**TASK DESCRIPTION**
Convert the items below, from the line with "Image resolution: width=1568 pixels, height=602" up to and including the line with "Action: click(x=162, y=377)", into a JSON list of strings with one string per line. Leave out blank lines.

**INPUT MATERIAL**
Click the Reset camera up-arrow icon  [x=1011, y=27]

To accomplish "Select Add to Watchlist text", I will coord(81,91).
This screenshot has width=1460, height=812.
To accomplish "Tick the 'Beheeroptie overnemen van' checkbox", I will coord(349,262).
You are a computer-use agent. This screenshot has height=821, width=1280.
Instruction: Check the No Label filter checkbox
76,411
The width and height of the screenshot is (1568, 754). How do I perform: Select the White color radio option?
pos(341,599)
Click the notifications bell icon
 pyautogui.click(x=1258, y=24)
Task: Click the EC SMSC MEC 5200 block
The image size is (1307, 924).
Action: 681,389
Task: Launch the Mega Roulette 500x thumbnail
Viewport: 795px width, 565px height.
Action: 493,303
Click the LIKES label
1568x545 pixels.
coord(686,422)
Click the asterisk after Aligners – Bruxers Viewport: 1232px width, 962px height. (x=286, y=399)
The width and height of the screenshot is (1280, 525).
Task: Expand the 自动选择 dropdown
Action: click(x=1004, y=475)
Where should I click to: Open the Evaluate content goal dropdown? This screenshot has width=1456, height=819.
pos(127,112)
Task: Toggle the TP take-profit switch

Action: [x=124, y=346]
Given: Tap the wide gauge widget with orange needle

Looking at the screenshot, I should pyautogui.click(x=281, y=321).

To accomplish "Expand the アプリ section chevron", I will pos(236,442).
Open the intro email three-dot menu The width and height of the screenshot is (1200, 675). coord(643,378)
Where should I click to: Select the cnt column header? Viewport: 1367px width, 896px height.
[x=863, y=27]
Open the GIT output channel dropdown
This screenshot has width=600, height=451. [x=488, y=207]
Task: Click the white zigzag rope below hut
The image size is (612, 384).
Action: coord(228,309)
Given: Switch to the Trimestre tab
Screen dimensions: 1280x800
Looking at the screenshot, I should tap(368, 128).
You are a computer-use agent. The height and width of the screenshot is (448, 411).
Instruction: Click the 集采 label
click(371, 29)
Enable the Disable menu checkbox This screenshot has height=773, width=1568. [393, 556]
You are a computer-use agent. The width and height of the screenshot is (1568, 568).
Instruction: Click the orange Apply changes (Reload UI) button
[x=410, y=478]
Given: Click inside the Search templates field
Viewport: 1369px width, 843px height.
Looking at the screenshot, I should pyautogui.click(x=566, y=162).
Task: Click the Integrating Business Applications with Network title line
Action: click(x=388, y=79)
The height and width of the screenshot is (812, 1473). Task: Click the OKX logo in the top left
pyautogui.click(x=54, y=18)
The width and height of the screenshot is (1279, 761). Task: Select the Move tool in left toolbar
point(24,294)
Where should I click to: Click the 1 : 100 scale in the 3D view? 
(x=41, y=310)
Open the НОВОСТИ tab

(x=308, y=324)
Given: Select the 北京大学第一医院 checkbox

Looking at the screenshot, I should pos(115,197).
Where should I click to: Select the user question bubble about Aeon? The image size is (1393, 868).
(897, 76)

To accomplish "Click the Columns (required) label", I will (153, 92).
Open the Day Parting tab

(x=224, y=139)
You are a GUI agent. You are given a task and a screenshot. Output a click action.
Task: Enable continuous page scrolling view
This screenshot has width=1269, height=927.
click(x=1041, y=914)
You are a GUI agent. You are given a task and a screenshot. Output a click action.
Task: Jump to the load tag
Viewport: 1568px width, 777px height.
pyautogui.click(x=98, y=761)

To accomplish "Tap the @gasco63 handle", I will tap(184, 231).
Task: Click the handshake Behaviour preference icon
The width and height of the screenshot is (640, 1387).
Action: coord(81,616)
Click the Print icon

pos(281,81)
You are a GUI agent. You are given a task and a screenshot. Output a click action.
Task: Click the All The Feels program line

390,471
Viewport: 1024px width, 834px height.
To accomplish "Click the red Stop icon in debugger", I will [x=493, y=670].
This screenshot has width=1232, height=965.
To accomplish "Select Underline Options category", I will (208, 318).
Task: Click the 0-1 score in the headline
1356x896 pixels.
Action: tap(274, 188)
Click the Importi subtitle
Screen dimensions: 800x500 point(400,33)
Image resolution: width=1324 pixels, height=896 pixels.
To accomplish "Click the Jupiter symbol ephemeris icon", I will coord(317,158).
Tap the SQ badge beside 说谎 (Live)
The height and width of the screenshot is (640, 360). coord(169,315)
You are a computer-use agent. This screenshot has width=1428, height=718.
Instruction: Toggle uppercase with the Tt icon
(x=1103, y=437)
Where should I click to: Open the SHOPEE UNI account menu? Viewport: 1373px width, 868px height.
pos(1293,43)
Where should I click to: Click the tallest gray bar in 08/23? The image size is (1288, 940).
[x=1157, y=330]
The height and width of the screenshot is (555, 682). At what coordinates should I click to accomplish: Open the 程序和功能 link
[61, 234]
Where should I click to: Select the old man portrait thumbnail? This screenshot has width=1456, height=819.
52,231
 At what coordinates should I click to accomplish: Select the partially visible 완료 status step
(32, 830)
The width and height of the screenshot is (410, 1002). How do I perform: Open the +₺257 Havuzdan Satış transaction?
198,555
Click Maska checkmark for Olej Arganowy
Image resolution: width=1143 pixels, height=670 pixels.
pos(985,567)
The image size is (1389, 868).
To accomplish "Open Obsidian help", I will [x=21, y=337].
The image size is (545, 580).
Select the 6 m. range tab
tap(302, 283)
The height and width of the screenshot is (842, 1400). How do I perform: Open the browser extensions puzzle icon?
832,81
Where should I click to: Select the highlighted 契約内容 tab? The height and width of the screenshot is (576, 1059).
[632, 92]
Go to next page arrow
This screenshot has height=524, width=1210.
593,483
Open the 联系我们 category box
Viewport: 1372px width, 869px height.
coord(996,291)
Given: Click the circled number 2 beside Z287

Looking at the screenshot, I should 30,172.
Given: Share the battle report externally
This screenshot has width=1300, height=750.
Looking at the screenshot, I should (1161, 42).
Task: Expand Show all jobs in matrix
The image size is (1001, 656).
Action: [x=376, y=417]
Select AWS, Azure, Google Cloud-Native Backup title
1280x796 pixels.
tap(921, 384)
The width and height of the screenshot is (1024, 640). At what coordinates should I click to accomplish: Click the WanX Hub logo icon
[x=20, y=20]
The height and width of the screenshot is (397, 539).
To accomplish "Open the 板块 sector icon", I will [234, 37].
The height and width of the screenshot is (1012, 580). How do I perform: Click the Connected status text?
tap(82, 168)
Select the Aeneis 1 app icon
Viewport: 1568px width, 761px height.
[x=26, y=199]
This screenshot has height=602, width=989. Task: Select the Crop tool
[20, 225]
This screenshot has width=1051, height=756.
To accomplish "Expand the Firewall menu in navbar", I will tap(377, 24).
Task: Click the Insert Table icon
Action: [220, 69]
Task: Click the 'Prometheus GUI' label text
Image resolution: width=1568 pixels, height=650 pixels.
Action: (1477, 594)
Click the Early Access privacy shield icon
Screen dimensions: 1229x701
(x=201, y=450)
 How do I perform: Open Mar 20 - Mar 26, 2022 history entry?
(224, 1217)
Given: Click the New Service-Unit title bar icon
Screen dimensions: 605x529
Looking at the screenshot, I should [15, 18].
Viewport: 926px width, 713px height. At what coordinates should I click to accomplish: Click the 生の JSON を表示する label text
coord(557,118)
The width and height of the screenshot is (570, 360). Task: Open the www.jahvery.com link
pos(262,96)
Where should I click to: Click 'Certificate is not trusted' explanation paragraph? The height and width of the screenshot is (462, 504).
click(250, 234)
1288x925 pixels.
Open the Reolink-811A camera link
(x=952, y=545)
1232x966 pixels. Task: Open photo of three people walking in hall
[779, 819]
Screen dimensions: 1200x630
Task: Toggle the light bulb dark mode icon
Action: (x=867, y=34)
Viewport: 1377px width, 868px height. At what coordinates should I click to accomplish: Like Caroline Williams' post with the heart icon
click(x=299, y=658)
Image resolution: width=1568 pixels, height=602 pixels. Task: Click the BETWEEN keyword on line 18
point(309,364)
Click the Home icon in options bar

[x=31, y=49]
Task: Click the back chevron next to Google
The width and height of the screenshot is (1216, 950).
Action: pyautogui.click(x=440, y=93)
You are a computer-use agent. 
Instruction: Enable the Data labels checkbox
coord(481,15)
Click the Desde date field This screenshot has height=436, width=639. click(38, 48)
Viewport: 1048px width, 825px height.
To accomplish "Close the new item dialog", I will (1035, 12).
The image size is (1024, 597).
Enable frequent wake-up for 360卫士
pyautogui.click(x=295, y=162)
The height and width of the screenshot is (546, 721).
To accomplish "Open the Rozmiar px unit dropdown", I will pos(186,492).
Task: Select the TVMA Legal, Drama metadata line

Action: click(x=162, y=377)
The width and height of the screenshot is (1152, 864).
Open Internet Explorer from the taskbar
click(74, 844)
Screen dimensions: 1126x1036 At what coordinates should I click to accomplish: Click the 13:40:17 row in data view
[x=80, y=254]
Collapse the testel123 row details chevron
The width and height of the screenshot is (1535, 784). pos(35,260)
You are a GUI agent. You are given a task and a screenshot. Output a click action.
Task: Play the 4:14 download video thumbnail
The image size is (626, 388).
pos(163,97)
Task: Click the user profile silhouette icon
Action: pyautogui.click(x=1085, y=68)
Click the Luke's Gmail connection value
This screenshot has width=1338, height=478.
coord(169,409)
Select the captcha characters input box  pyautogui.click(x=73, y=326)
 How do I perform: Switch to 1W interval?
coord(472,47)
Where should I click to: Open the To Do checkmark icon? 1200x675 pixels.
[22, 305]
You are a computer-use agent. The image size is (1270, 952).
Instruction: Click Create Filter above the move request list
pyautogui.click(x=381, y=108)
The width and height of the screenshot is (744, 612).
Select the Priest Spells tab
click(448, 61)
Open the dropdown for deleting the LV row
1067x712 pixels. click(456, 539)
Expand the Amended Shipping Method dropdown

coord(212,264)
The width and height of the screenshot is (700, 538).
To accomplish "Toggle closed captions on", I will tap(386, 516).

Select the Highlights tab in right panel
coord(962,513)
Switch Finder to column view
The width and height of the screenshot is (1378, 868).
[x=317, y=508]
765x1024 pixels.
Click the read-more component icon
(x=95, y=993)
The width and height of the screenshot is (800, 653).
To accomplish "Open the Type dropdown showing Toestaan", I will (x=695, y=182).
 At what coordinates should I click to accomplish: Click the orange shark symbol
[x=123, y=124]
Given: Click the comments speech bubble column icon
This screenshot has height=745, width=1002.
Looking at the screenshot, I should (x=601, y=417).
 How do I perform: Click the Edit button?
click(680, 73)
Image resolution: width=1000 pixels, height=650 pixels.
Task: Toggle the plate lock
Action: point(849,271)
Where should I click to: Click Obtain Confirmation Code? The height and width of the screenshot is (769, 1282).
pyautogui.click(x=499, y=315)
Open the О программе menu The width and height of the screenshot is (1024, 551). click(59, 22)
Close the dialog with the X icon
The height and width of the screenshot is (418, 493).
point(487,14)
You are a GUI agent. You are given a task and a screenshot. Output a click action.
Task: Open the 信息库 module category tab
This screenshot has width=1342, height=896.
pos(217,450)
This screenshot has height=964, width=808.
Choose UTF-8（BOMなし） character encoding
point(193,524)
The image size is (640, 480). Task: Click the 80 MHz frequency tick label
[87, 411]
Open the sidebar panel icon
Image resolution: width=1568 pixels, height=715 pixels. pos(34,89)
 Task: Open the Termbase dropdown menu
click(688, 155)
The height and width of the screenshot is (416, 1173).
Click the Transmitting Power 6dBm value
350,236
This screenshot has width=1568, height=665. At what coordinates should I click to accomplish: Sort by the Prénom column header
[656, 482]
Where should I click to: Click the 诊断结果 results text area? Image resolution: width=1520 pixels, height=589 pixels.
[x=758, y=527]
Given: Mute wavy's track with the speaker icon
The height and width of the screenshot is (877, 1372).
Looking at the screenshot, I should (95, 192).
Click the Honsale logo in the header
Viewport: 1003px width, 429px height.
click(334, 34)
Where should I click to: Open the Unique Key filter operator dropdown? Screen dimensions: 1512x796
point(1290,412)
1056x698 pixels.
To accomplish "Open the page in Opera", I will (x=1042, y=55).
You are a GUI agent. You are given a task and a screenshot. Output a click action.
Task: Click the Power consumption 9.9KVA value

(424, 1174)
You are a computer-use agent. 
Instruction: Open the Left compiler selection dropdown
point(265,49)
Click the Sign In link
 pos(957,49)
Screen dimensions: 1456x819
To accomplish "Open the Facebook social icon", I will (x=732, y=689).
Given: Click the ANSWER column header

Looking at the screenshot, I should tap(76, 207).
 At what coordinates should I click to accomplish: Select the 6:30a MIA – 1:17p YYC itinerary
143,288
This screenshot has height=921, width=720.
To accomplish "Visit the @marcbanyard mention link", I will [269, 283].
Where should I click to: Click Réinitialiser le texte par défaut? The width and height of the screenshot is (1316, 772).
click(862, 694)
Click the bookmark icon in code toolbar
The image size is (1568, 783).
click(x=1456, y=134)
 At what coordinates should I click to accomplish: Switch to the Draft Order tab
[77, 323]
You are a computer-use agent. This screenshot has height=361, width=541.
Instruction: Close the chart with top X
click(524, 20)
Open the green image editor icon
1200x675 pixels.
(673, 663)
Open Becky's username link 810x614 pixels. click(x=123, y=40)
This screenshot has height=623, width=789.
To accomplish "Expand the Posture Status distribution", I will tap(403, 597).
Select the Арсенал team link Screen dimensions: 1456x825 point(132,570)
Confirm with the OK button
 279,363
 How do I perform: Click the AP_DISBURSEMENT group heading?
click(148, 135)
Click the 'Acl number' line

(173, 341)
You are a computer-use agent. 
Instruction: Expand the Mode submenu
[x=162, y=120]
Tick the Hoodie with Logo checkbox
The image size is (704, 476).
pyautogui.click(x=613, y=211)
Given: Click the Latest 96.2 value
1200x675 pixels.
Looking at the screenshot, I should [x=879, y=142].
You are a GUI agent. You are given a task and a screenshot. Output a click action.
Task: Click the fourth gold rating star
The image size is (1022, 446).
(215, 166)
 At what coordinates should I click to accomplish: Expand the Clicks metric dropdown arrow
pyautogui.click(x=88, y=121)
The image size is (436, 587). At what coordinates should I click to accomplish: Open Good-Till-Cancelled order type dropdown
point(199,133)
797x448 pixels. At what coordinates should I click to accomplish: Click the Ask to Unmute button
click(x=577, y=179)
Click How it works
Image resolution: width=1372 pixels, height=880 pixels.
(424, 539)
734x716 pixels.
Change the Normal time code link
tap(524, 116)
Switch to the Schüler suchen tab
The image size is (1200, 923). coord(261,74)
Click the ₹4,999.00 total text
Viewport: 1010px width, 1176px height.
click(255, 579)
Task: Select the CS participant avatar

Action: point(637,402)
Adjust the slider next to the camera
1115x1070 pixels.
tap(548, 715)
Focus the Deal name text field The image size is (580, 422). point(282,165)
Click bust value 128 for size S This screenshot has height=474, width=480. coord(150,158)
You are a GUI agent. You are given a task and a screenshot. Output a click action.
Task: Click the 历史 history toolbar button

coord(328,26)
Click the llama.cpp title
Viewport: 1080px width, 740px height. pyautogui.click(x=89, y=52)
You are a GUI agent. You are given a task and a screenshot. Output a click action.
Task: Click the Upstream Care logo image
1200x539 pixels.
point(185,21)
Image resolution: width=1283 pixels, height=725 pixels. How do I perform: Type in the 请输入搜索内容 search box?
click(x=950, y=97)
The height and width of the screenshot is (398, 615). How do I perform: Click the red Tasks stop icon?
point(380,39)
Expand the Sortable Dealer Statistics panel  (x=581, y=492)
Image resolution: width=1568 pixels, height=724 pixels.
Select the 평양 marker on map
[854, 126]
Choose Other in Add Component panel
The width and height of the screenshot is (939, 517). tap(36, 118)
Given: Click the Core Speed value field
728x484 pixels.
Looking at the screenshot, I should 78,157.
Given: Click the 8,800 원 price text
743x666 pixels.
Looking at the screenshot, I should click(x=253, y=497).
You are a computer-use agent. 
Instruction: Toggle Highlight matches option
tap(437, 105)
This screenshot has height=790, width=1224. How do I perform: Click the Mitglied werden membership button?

**FINAL RESULT**
[
  "Image resolution: width=1568 pixels, height=602 pixels. Task: Click the BETWEEN keyword on line 18",
  "point(309,364)",
  "Click the Home icon in options bar",
  "[x=31, y=49]",
  "Task: Click the back chevron next to Google",
  "The width and height of the screenshot is (1216, 950).",
  "Action: pyautogui.click(x=440, y=93)",
  "You are a computer-use agent. ",
  "Instruction: Enable the Data labels checkbox",
  "coord(481,15)",
  "Click the Desde date field This screenshot has height=436, width=639. click(38, 48)",
  "Viewport: 1048px width, 825px height.",
  "To accomplish \"Close the new item dialog\", I will (1035, 12).",
  "The image size is (1024, 597).",
  "Enable frequent wake-up for 360卫士",
  "pyautogui.click(x=295, y=162)",
  "The height and width of the screenshot is (546, 721).",
  "To accomplish \"Open the Rozmiar px unit dropdown\", I will pos(186,492).",
  "Task: Select the TVMA Legal, Drama metadata line",
  "Action: click(x=162, y=377)"
]